The JSON spec says that JSON is an object or an array. In the case of an object,
An object structure is represented as a pair of curly brackets
surrounding zero or more name/value pairs (or members). A name is a
string. ...
And later, the spec says that a string is surrounded in quotes.
Why?
Thus,
{"Property1":"Value1","Property2":18}
and not
{Property1:"Value1",Property2:18}
Question 1: why not allow the name in the name/value pairs to be unquoted identifiers?
Question 2: Is there a semantic difference between the two representations above, when evaluated in Javascript?
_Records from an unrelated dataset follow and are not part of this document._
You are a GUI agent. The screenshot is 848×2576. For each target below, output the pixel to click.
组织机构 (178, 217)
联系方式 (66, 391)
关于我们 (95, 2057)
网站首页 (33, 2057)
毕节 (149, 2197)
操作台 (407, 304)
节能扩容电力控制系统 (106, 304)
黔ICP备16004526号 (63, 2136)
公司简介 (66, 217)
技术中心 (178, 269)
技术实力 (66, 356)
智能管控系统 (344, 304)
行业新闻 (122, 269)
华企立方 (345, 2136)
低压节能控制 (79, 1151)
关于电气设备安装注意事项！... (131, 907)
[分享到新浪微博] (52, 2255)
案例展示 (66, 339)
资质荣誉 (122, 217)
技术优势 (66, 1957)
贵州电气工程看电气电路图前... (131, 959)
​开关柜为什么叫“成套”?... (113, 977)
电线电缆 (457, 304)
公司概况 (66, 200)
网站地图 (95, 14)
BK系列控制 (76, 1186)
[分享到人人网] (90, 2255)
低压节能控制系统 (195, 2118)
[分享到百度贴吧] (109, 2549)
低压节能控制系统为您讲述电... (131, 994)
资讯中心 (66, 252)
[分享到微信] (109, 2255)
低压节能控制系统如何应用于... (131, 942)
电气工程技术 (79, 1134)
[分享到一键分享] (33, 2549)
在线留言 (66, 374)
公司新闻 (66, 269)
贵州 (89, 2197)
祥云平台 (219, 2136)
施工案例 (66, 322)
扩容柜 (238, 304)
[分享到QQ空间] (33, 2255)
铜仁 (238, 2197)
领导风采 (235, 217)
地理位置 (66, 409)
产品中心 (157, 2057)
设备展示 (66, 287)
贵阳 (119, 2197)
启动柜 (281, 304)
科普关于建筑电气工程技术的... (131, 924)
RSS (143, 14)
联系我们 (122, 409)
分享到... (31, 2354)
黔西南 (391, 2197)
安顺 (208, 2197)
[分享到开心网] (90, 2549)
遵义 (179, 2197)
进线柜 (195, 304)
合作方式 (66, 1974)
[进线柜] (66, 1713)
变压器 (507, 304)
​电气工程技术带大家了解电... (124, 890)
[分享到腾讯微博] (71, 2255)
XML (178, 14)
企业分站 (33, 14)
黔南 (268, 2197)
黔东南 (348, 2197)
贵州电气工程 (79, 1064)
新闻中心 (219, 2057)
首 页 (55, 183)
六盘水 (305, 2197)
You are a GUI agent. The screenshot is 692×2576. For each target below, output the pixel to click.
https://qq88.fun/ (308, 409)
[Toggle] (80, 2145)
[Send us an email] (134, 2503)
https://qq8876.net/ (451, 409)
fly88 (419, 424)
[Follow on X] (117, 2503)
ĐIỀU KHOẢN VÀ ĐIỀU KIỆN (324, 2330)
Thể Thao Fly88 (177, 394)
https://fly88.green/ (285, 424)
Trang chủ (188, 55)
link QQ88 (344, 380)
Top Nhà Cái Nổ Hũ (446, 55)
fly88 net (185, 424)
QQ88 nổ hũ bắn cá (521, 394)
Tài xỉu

I leave a quote from a presentation that Douglas Crockford (the creator of the JSON standard) gave to Yahoo.
He talks about how he discovered JSON, and amongst other things why he decided to use quoted keys:
....
That was when we discovered the
unquoted name problem. It turns out
ECMA Script 3 has a whack reserved
word policy. Reserved words must be
quoted in the key position, which is
really a nuisance. When I got around
to formulizing this into a standard, I
didn't want to have to put all of the
reserved words in the standard,
because it would look really stupid.
At the time, I was trying to convince
people: yeah, you can write
applications in JavaScript, it's
actually going to work and it's a good
language. I didn't want to say, then,
at the same time: and look at this
really stupid thing they did! So I
decided, instead, let's just quote the
keys.
That way, we don't have to tell
anybody about how whack it is.
That's why, to this day, keys are quoted in
JSON.
You can find the complete video and transcript here.
Question 1: why not allow the name in the name/value pairs to be unquoted identifiers?
The design philosophy of JSON is "Keep it simple"
"Quote names with "" is a lot simpler than "You may quote names with " or ' but you don't have to, unless they contain certain characters (or combinations of characters that would make it a keyword) and ' or " may need to be quoted depending on what delimiter you selected".
Question 2: Is there a semantic difference between the two representations above, when evaluated in Javascript?
No. In JavaScript they are identical.
Both : and whitespace are permitted in identifiers. Without the quotes, this would cause ambiguity when trying to determine what exactly constitutes the identifier.
In javascript objects can be used like a hash/hashtable with key pairs.
However if your key has characters that javascript could not tokenize as a name, it would fail when trying it access like a property on an object rather than a key.
var test = {};
test["key"] = 1;
test["#my-div"] = "<div> stuff </div>";
// test = { "key": 1, "#my-div": "<div> stuff </div>" };
console.log(test.key); // should be 1
console.log(test["key"]); // should be 1
console.log(test["#my-div"]); // should be "<div> stuff </div>";
console.log(test.#my-div); // would not work.
identifiers can sometimes have characters that can not be evaluated as a token/identifier in javascript, thus its best to put all identifiers in strings for consistency.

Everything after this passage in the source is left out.